The immediate result of the mutiny was a general housecleaning of the Indian administration. The East India Company was abolished in favor of the direct rule of India by the British government. In concrete terms this did not mean much, but it introduced a more personal note into the government and removed the unimaginative commercialism that had lingered in the Court of Directors. The financial crisis caused by the mutiny led to a reorganization of the Indian administration’s finances on a modern basis. The Indian army was also extensively reorganized.

Another significant result of the mutiny was the beginning of the policy of consultation with Indians. The Legislative Council of 1853 had contained only Europeans and had behaved arrogantly as if it had been a full-fledged parliament. It was widely felt that lack of communication with Indian opinion had helped to precipitate the crisis. Accordingly, the new council of 1861 was given an Indian-nominated element. The educational and public works programs, roads, railways, telegraphs, and irrigation continued with little interruption; in fact some were stimulated by the thought of their value for the transport of troops in a crisis. But insensitive, British-imposed social measures that affected Hindu society came to an abrupt end.
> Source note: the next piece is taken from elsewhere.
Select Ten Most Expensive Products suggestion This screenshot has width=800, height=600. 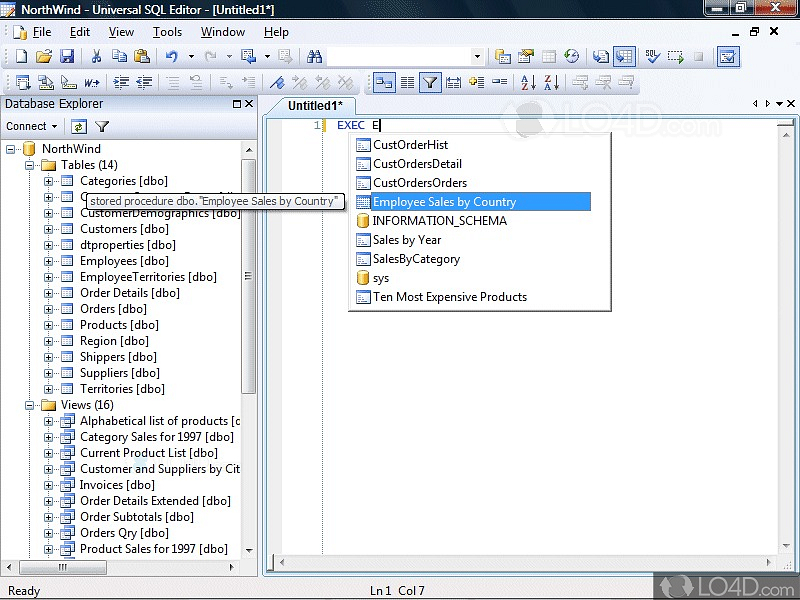click(x=449, y=297)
Finally, there was the effect of the mutiny on the people of India themselves. Traditional society had made its protest against the incoming alien influences, and it had failed; the princes and other natural leaders had either held aloof from the mutiny or had proved for the most part incompetent. From this time all serious hope of a revival of the past or an exclusion of the West diminished. The traditional structure of Indian society began to break down and was eventually superseded by a westernized class system, from which emerged a strong middle class with a heightened sense of Indian nationalism.”

Reference:
The Sepoy Mutiny in India 1857-1858.